▸ About this task
Show me each line of the listing below where the word "height" appears.

▸ Records for the exercise
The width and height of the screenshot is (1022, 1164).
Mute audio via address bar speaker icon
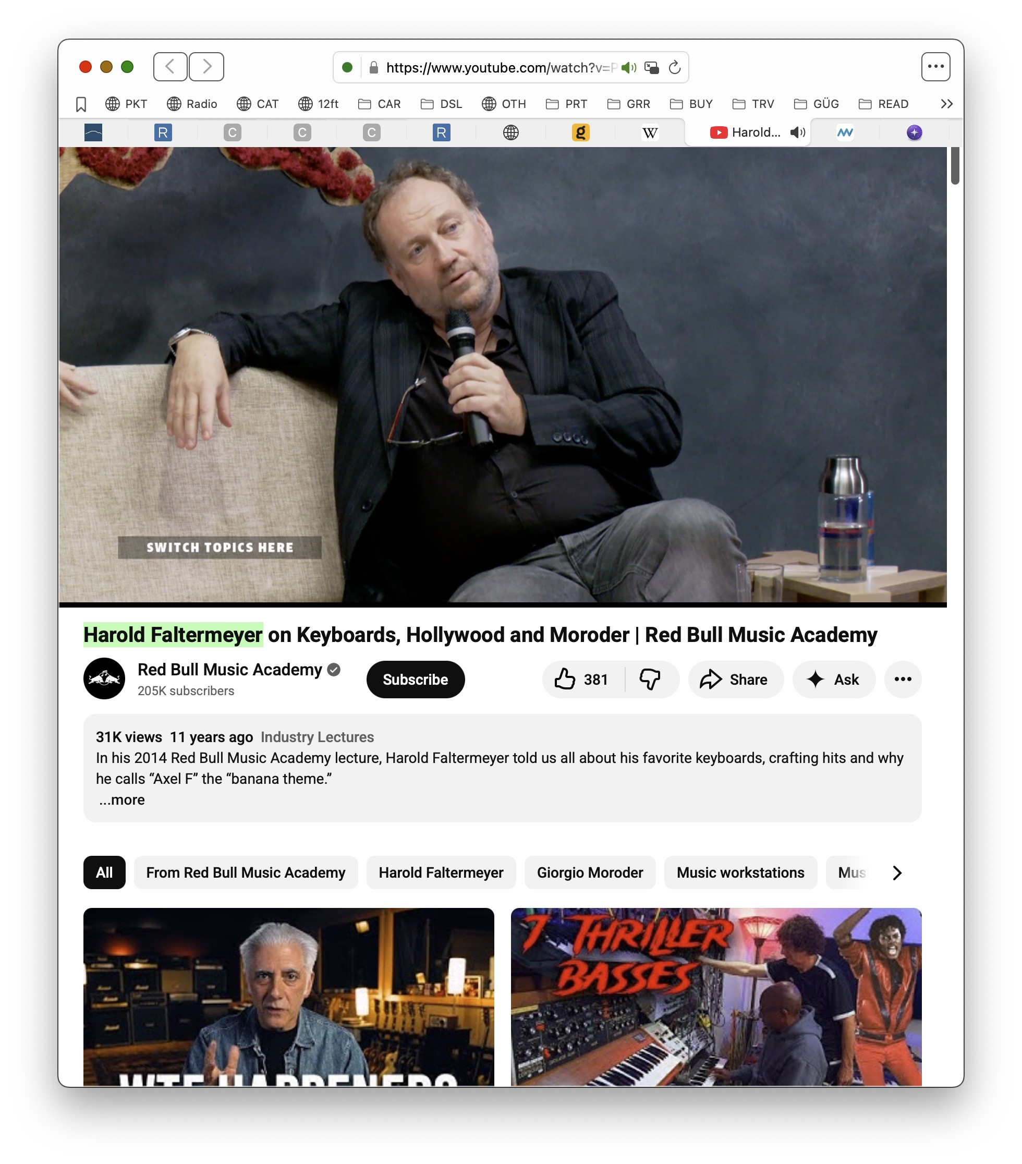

* * *

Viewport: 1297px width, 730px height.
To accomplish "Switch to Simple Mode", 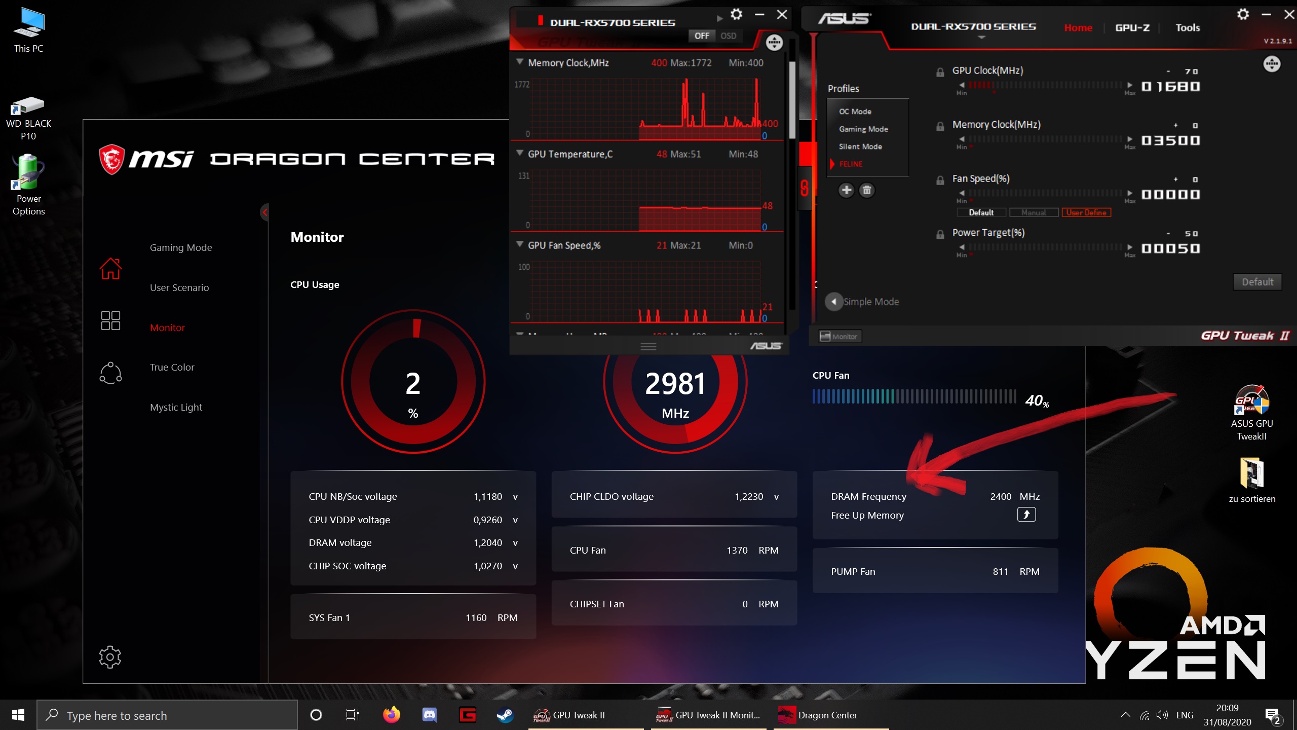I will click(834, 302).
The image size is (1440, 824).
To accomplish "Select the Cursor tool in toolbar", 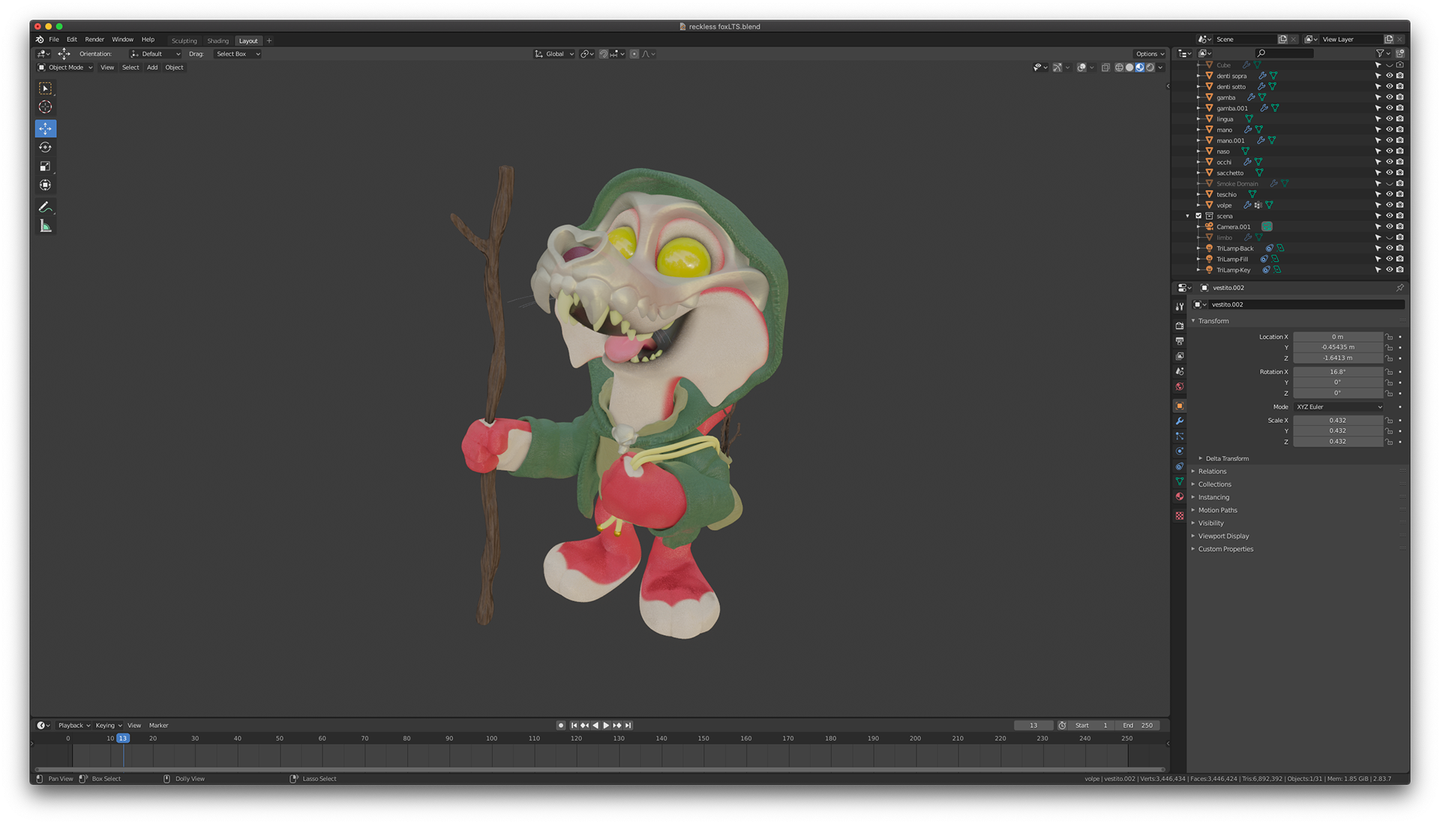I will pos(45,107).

▸ Output for this task
The width and height of the screenshot is (1022, 1164).
Viewport: 1297px width, 730px height.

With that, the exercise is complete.